Only the lines from the one containing "Tap the Bluetooth status icon" through the end of the data below should be copied, each exactly as written and with both ends kept.
↓
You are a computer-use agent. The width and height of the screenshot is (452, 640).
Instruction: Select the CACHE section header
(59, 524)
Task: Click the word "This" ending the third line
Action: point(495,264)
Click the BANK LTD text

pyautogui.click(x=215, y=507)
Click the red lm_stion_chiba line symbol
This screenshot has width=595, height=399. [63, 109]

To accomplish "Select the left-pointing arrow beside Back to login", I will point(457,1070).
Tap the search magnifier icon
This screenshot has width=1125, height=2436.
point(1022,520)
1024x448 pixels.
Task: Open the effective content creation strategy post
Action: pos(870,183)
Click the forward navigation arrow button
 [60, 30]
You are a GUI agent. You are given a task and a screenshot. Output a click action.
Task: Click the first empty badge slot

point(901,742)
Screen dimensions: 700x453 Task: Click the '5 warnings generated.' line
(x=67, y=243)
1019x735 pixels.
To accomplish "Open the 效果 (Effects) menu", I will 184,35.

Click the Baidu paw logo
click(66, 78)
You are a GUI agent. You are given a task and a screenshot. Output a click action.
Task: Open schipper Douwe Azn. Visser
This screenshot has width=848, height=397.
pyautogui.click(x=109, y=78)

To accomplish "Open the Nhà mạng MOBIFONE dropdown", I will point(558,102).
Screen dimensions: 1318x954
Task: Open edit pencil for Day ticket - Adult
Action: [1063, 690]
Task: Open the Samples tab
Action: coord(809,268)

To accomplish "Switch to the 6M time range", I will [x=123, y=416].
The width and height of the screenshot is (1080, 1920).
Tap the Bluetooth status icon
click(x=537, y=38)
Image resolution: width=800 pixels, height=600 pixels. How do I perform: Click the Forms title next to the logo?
↑
**WRITTEN SOLUTION:**
Tap the Bluetooth status icon
click(x=537, y=38)
Image resolution: width=800 pixels, height=600 pixels. How do I perform: Click the Forms title next to the logo?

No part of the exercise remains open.